Intending to establish a canon for the controversial slipstream science fiction subgenre, the editors of this anthology have brought together a group of convention defying tales set in vivid and disorienting dreamscapes that offer no distinction between reality and hallucination. A cross between the literary surrealism of Franz Kafka and escapist popular fiction, this ambitious new species sometimes also called interstitial fiction is exemplified here in stories by Carol Emshwiller, Karen Joy Fowler, Jonathan Lethem, and George Saunders.

Rewired

Following the rapid evolution of cyberpunk from Bruce Sterling and William Gibson into the current millennium, this vivid anthology welcomes a new generation of exciting writers to take the genre in new and unexpected directions. Cyberpunk freewheels with punk rock energy, careening between the internet, bioengineering, and international politics, its influence saturating entertainment and the mass media. Drawing on the traditions of the pioneering cyberpunk manifesto, Mirrorshades, each story delves into the gritty world of technological change. Legendary Mirrorshades editor and contributor Bruce Sterling is back, alongside such cutting edge writers as Cory Doctorow, Jonathan Lethem, Gwyneth Jones, Hal Duncan, Charles Stross, and Pat Cadigan. With a daring introduction from James Patrick Kelly and John Kessel, editors of the controversial Feeling Very Strange: The Slipstream Anthology, this collection is an exhilarating snapshot of a vibrant literary movement.
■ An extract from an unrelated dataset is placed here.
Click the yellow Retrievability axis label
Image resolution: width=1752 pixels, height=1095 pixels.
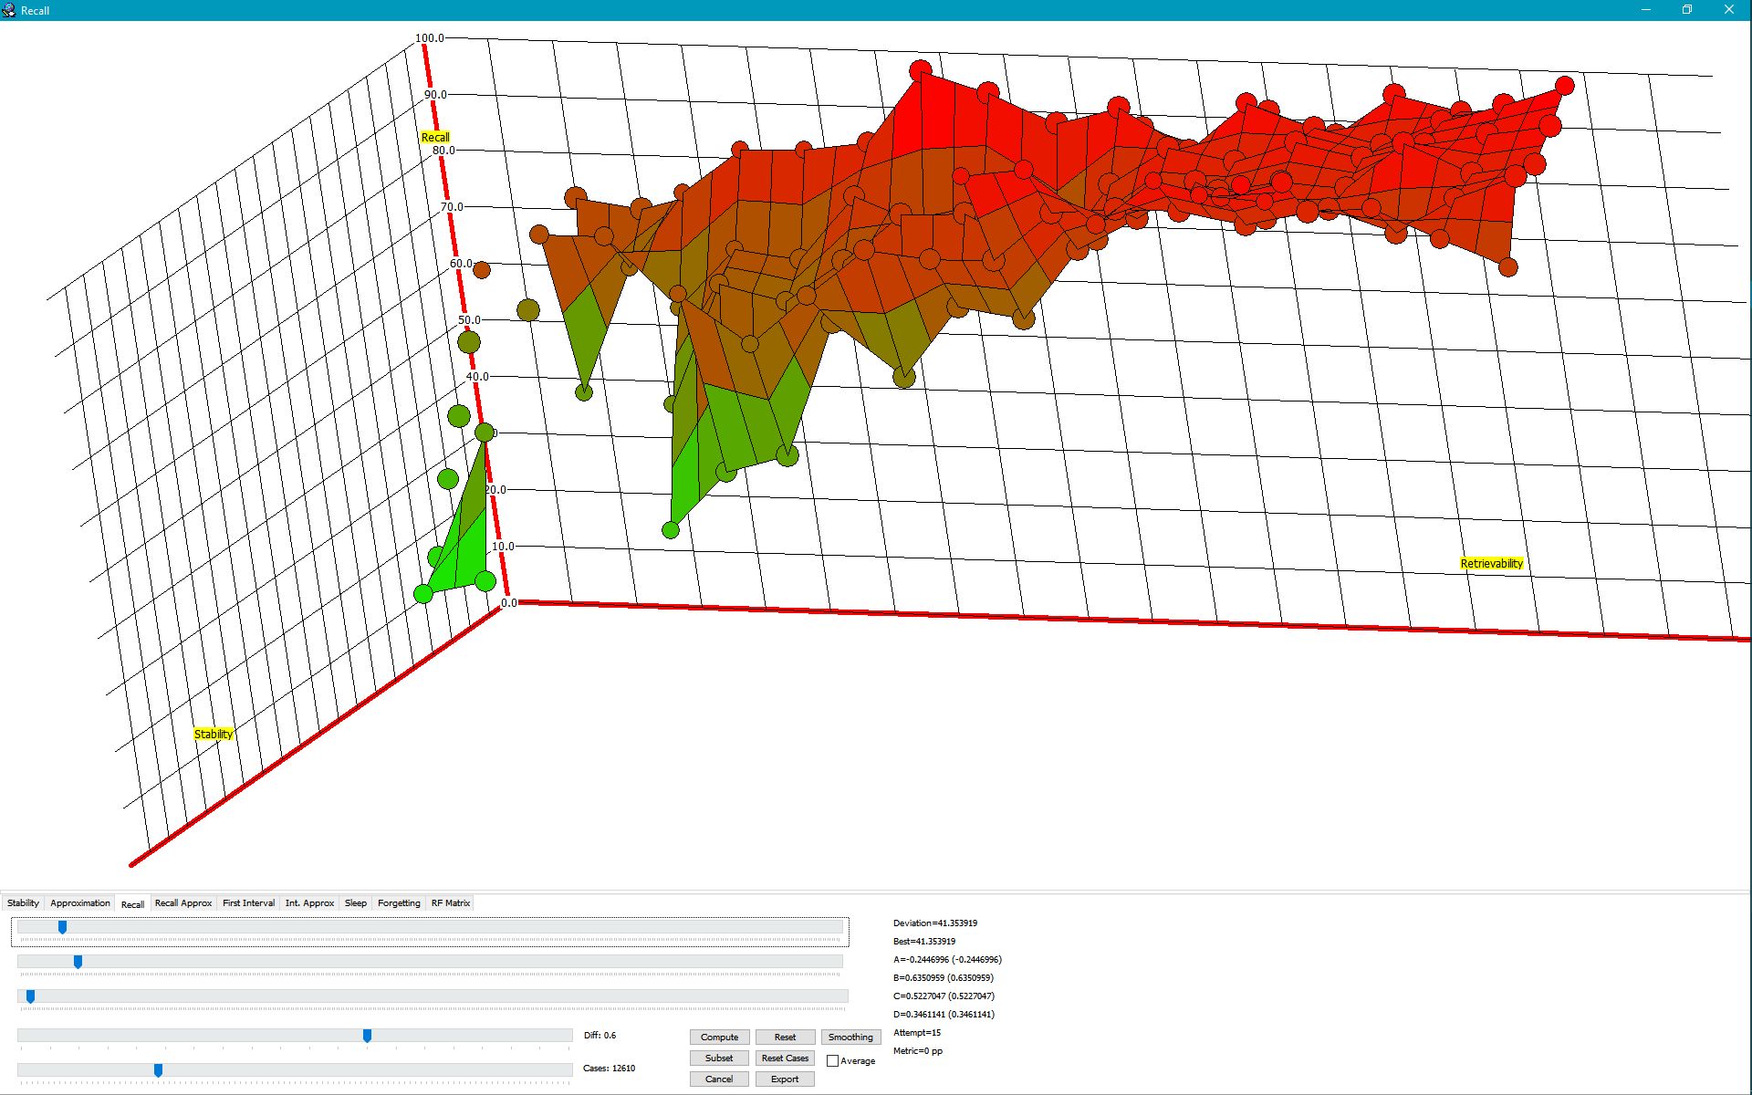[1491, 563]
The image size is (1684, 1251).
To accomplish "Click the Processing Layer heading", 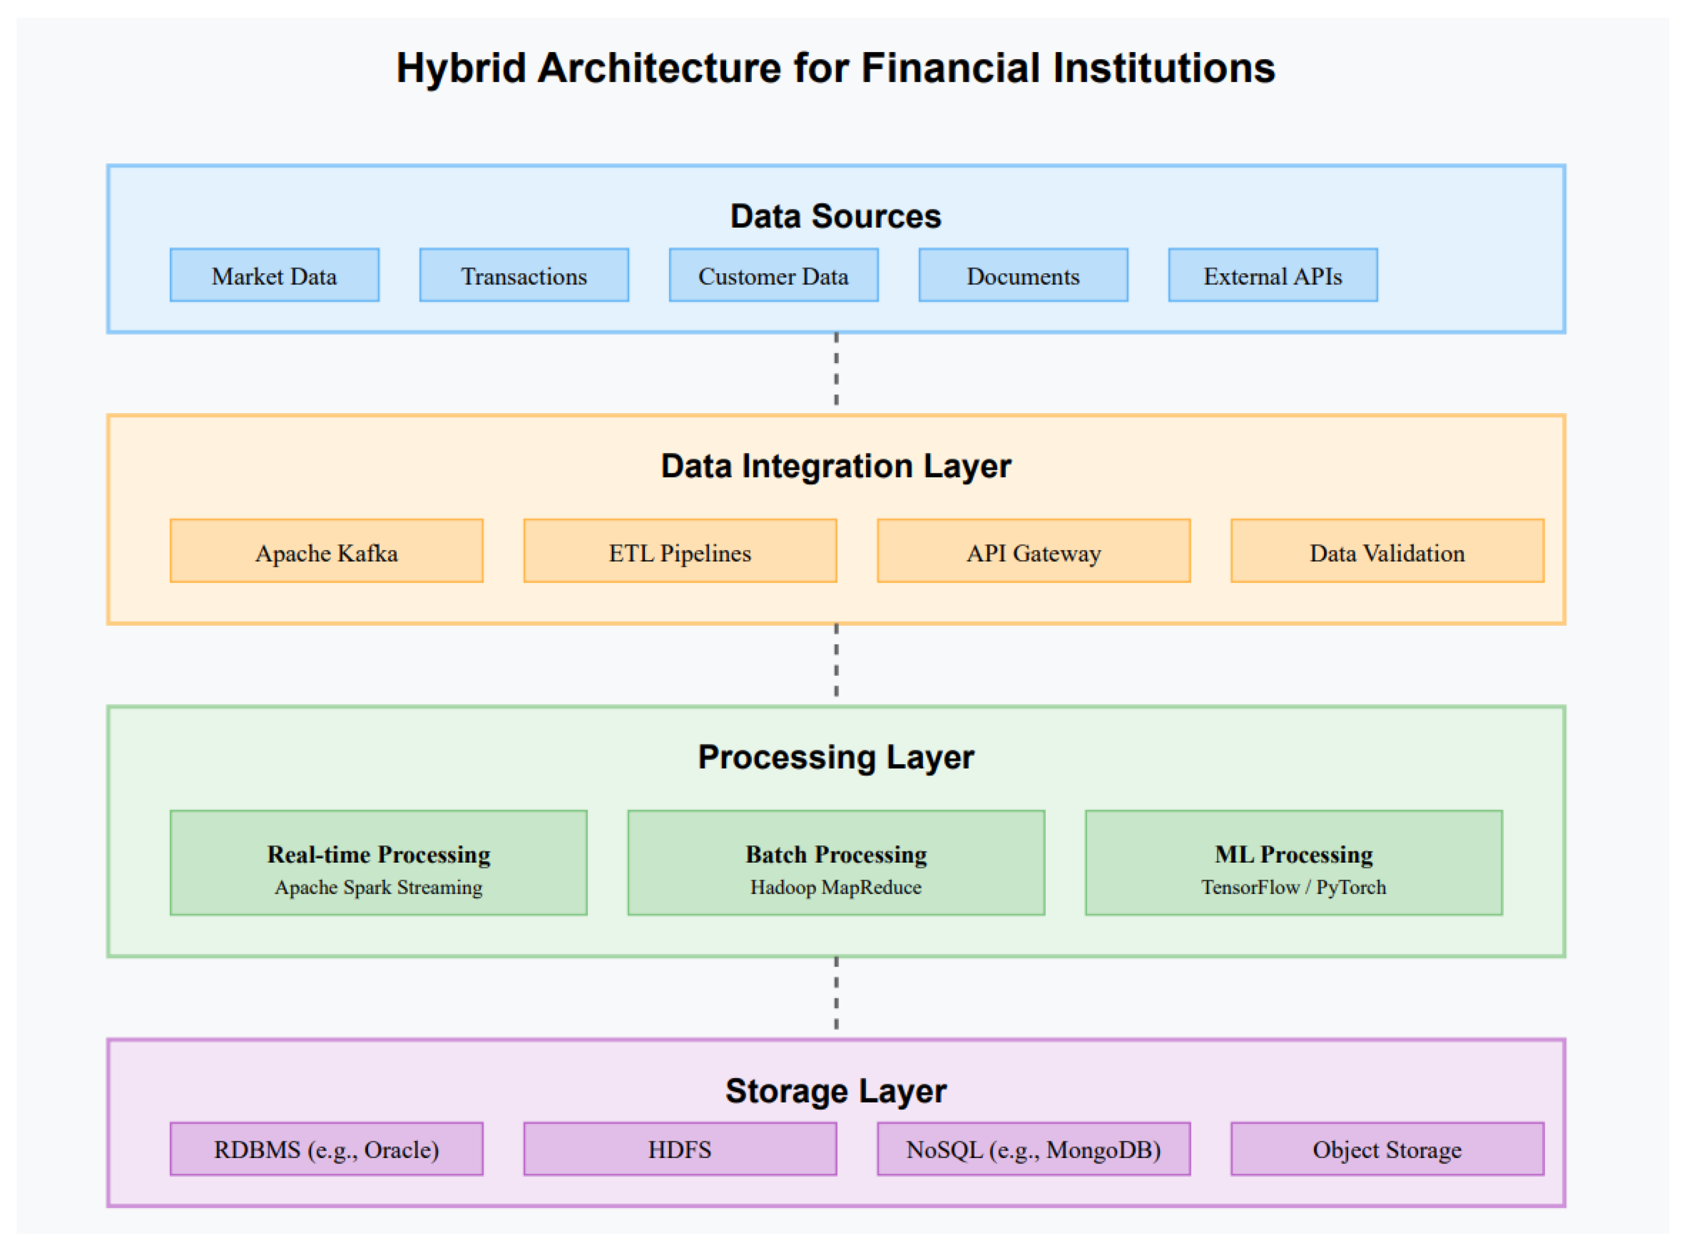I will [836, 757].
The Secret History of Science Fiction

This ingeniously conceived anthology raises the intriguing question, If Thomas Pynchon’s Gravity s Rainbow had won the Nebula award in 1973, would the future distinction between literary fiction and science fiction have been erased? Exploring the possibility of an alternate history of speculative fiction, this literary collection reveals that the lines between genres have already been obscured. Don DeLillo s Human Moments in World War III follows the strange detachment of two astronauts who are orbiting in a skylab while a third world war rages on earth. The Ziggurat by Gene Wolfe traverses a dissolving marriage, a custody dispute, and the visit of time travelers from the future. T. C. Boyle s Descent of Man is the subversively funny tale of a man who suspects that his primatologist lover is having an affair with one of her charges. In Schwarzschild Radius, Connie Willis draws an allegorical parallel between the horrors of trench warfare and the speculative physics of black holes. Artfully crafted and offering a wealth of esteemed authors from writers within the genre to those normally associated with mainstream fiction, as well as those with a crossover reputation this volume aptly demonstrates that great science fiction appears in many guises.